* **WORK REQUIRED**:
From first line to last, output the records below exactly.

○ ○ ○ ○ ○ ○ ○

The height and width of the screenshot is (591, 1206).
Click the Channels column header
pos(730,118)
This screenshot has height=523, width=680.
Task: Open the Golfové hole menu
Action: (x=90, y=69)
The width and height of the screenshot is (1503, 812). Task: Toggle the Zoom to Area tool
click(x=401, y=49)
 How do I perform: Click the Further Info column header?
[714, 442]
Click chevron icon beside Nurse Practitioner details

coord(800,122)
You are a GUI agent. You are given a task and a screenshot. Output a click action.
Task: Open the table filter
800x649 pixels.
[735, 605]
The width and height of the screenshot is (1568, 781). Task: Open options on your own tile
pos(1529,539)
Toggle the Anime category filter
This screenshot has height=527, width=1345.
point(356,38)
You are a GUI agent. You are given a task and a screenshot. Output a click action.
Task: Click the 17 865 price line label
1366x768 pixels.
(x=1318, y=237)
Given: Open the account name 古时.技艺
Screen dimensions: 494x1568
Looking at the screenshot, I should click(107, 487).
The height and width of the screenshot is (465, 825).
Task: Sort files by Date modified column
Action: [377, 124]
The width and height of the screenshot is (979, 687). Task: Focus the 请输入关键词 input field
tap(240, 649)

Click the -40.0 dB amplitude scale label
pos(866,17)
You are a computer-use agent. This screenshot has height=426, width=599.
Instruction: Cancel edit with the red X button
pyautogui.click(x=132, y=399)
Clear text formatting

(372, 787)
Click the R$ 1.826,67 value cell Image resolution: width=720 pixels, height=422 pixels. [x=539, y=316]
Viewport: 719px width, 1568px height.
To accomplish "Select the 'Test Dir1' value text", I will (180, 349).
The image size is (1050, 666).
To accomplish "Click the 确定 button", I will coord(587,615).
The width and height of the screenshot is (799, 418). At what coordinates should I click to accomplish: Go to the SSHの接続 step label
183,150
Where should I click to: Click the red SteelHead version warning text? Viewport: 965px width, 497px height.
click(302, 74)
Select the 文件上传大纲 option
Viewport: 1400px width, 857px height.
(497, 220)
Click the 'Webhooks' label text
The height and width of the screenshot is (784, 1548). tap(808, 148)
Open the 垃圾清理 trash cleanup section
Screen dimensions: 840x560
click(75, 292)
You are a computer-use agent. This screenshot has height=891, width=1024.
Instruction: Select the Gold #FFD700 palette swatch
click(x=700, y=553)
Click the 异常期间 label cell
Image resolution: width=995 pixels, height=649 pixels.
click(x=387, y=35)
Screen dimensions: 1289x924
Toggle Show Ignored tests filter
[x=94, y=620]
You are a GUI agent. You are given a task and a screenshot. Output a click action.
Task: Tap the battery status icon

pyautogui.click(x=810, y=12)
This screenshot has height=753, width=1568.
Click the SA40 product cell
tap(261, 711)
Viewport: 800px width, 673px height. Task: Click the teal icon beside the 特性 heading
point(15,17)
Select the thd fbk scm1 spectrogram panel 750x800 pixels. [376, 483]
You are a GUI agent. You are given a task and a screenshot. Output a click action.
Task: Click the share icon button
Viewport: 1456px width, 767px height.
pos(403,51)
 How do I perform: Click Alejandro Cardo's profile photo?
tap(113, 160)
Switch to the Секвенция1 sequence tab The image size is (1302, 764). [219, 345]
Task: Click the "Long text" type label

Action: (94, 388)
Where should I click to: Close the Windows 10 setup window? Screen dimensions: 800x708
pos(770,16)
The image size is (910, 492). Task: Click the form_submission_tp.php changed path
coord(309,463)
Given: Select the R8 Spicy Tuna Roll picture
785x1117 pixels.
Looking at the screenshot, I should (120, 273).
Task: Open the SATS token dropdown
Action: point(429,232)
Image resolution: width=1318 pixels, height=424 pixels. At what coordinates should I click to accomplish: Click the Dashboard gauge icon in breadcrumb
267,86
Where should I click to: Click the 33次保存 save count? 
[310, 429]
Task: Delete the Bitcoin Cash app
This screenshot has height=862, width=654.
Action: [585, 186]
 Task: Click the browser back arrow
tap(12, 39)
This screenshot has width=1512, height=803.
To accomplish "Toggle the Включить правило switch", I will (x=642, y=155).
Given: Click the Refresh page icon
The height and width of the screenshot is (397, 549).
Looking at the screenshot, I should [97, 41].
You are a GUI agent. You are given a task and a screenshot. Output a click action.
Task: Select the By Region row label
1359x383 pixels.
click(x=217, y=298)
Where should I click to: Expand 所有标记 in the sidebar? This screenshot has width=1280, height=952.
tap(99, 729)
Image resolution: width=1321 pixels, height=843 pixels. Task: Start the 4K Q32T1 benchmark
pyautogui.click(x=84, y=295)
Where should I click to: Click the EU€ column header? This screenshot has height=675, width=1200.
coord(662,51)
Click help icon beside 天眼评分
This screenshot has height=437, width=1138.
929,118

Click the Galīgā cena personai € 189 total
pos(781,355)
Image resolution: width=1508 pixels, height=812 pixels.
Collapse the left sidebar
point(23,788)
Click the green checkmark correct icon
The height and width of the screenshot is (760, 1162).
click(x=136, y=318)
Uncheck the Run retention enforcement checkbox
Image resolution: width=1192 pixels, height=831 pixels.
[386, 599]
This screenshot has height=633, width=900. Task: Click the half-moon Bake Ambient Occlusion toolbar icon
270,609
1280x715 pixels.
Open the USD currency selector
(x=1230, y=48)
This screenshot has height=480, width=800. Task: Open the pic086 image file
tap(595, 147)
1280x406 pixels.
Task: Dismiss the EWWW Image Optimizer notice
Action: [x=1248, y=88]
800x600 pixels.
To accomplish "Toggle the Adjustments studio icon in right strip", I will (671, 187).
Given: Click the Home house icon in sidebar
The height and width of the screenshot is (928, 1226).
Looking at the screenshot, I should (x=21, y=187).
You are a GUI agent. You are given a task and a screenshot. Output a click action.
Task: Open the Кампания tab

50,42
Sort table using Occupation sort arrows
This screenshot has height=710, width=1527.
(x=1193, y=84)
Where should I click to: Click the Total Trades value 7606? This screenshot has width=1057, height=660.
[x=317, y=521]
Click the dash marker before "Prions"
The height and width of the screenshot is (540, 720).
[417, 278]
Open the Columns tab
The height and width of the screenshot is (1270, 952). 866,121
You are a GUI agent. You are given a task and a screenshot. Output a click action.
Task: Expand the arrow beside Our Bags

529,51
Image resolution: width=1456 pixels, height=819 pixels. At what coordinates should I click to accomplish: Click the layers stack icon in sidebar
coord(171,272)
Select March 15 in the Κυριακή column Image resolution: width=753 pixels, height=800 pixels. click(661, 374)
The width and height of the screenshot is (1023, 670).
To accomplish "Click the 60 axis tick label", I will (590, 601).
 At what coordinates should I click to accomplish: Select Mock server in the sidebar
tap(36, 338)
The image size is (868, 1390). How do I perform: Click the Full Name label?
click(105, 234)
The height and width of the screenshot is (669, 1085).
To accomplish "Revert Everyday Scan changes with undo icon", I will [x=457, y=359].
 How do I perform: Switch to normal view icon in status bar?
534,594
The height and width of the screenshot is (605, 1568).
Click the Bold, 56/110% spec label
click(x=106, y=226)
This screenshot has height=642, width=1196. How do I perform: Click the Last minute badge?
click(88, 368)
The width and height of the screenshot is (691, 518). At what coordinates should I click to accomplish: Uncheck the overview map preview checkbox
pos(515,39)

○ ○ ○ ○ ○ ○ ○

* **SOLUTION FOR THIS EXERCISE**:
The height and width of the screenshot is (591, 1206).
Click the Channels column header
pos(730,118)
This screenshot has height=523, width=680.
Task: Open the Golfové hole menu
Action: (x=90, y=69)
The width and height of the screenshot is (1503, 812). Task: Toggle the Zoom to Area tool
click(x=401, y=49)
 How do I perform: Click the Further Info column header?
[714, 442]
Click chevron icon beside Nurse Practitioner details

coord(800,122)
You are a GUI agent. You are given a task and a screenshot. Output a click action.
Task: Open the table filter
800x649 pixels.
[735, 605]
The width and height of the screenshot is (1568, 781). Task: Open options on your own tile
pos(1529,539)
Toggle the Anime category filter
This screenshot has height=527, width=1345.
point(356,38)
You are a GUI agent. You are given a task and a screenshot. Output a click action.
Task: Click the 17 865 price line label
1366x768 pixels.
(x=1318, y=237)
Given: Open the account name 古时.技艺
Screen dimensions: 494x1568
Looking at the screenshot, I should click(107, 487).
The height and width of the screenshot is (465, 825).
Task: Sort files by Date modified column
Action: [377, 124]
The width and height of the screenshot is (979, 687). Task: Focus the 请输入关键词 input field
tap(240, 649)

Click the -40.0 dB amplitude scale label
pos(866,17)
You are a computer-use agent. This screenshot has height=426, width=599.
Instruction: Cancel edit with the red X button
pyautogui.click(x=132, y=399)
Clear text formatting

(372, 787)
Click the R$ 1.826,67 value cell Image resolution: width=720 pixels, height=422 pixels. [x=539, y=316]
Viewport: 719px width, 1568px height.
To accomplish "Select the 'Test Dir1' value text", I will (180, 349).
The image size is (1050, 666).
To accomplish "Click the 确定 button", I will coord(587,615).
The width and height of the screenshot is (799, 418). At what coordinates should I click to accomplish: Go to the SSHの接続 step label
183,150
Where should I click to: Click the red SteelHead version warning text? Viewport: 965px width, 497px height.
click(302, 74)
Select the 文件上传大纲 option
Viewport: 1400px width, 857px height.
(497, 220)
Click the 'Webhooks' label text
The height and width of the screenshot is (784, 1548). tap(808, 148)
Open the 垃圾清理 trash cleanup section
Screen dimensions: 840x560
click(75, 292)
You are a computer-use agent. This screenshot has height=891, width=1024.
Instruction: Select the Gold #FFD700 palette swatch
click(x=700, y=553)
Click the 异常期间 label cell
Image resolution: width=995 pixels, height=649 pixels.
click(x=387, y=35)
Screen dimensions: 1289x924
Toggle Show Ignored tests filter
[x=94, y=620]
You are a GUI agent. You are given a task and a screenshot. Output a click action.
Task: Tap the battery status icon

pyautogui.click(x=810, y=12)
This screenshot has height=753, width=1568.
Click the SA40 product cell
tap(261, 711)
Viewport: 800px width, 673px height. Task: Click the teal icon beside the 特性 heading
point(15,17)
Select the thd fbk scm1 spectrogram panel 750x800 pixels. [376, 483]
You are a GUI agent. You are given a task and a screenshot. Output a click action.
Task: Click the share icon button
Viewport: 1456px width, 767px height.
pos(403,51)
 How do I perform: Click Alejandro Cardo's profile photo?
tap(113, 160)
Switch to the Секвенция1 sequence tab The image size is (1302, 764). [219, 345]
Task: Click the "Long text" type label

Action: (94, 388)
Where should I click to: Close the Windows 10 setup window? Screen dimensions: 800x708
pos(770,16)
The image size is (910, 492). Task: Click the form_submission_tp.php changed path
coord(309,463)
Given: Select the R8 Spicy Tuna Roll picture
785x1117 pixels.
Looking at the screenshot, I should (120, 273).
Task: Open the SATS token dropdown
Action: point(429,232)
Image resolution: width=1318 pixels, height=424 pixels. At what coordinates should I click to accomplish: Click the Dashboard gauge icon in breadcrumb
267,86
Where should I click to: Click the 33次保存 save count? 
[310, 429]
Task: Delete the Bitcoin Cash app
This screenshot has height=862, width=654.
Action: [585, 186]
 Task: Click the browser back arrow
tap(12, 39)
This screenshot has width=1512, height=803.
To accomplish "Toggle the Включить правило switch", I will (x=642, y=155).
Given: Click the Refresh page icon
The height and width of the screenshot is (397, 549).
Looking at the screenshot, I should [97, 41].
You are a GUI agent. You are given a task and a screenshot. Output a click action.
Task: Select the By Region row label
1359x383 pixels.
click(x=217, y=298)
Where should I click to: Expand 所有标记 in the sidebar? This screenshot has width=1280, height=952.
tap(99, 729)
Image resolution: width=1321 pixels, height=843 pixels. Task: Start the 4K Q32T1 benchmark
pyautogui.click(x=84, y=295)
Where should I click to: Click the EU€ column header? This screenshot has height=675, width=1200.
coord(662,51)
Click help icon beside 天眼评分
This screenshot has height=437, width=1138.
929,118

Click the Galīgā cena personai € 189 total
pos(781,355)
Image resolution: width=1508 pixels, height=812 pixels.
Collapse the left sidebar
point(23,788)
Click the green checkmark correct icon
The height and width of the screenshot is (760, 1162).
click(x=136, y=318)
Uncheck the Run retention enforcement checkbox
Image resolution: width=1192 pixels, height=831 pixels.
[386, 599]
This screenshot has height=633, width=900. Task: Click the half-moon Bake Ambient Occlusion toolbar icon
270,609
1280x715 pixels.
Open the USD currency selector
(x=1230, y=48)
This screenshot has height=480, width=800. Task: Open the pic086 image file
tap(595, 147)
1280x406 pixels.
Task: Dismiss the EWWW Image Optimizer notice
Action: [x=1248, y=88]
800x600 pixels.
To accomplish "Toggle the Adjustments studio icon in right strip", I will (671, 187).
Given: Click the Home house icon in sidebar
The height and width of the screenshot is (928, 1226).
Looking at the screenshot, I should (x=21, y=187).
You are a GUI agent. You are given a task and a screenshot. Output a click action.
Task: Open the Кампания tab

50,42
Sort table using Occupation sort arrows
This screenshot has height=710, width=1527.
(x=1193, y=84)
Where should I click to: Click the Total Trades value 7606? This screenshot has width=1057, height=660.
[x=317, y=521]
Click the dash marker before "Prions"
The height and width of the screenshot is (540, 720).
[417, 278]
Open the Columns tab
The height and width of the screenshot is (1270, 952). 866,121
You are a GUI agent. You are given a task and a screenshot. Output a click action.
Task: Expand the arrow beside Our Bags

529,51
Image resolution: width=1456 pixels, height=819 pixels. At what coordinates should I click to accomplish: Click the layers stack icon in sidebar
coord(171,272)
Select March 15 in the Κυριακή column Image resolution: width=753 pixels, height=800 pixels. click(661, 374)
The width and height of the screenshot is (1023, 670).
To accomplish "Click the 60 axis tick label", I will (590, 601).
 At what coordinates should I click to accomplish: Select Mock server in the sidebar
tap(36, 338)
The image size is (868, 1390). How do I perform: Click the Full Name label?
click(105, 234)
The height and width of the screenshot is (669, 1085).
To accomplish "Revert Everyday Scan changes with undo icon", I will [x=457, y=359].
 How do I perform: Switch to normal view icon in status bar?
534,594
The height and width of the screenshot is (605, 1568).
Click the Bold, 56/110% spec label
click(x=106, y=226)
This screenshot has height=642, width=1196. How do I perform: Click the Last minute badge?
click(88, 368)
The width and height of the screenshot is (691, 518). At what coordinates should I click to accomplish: Uncheck the overview map preview checkbox
pos(515,39)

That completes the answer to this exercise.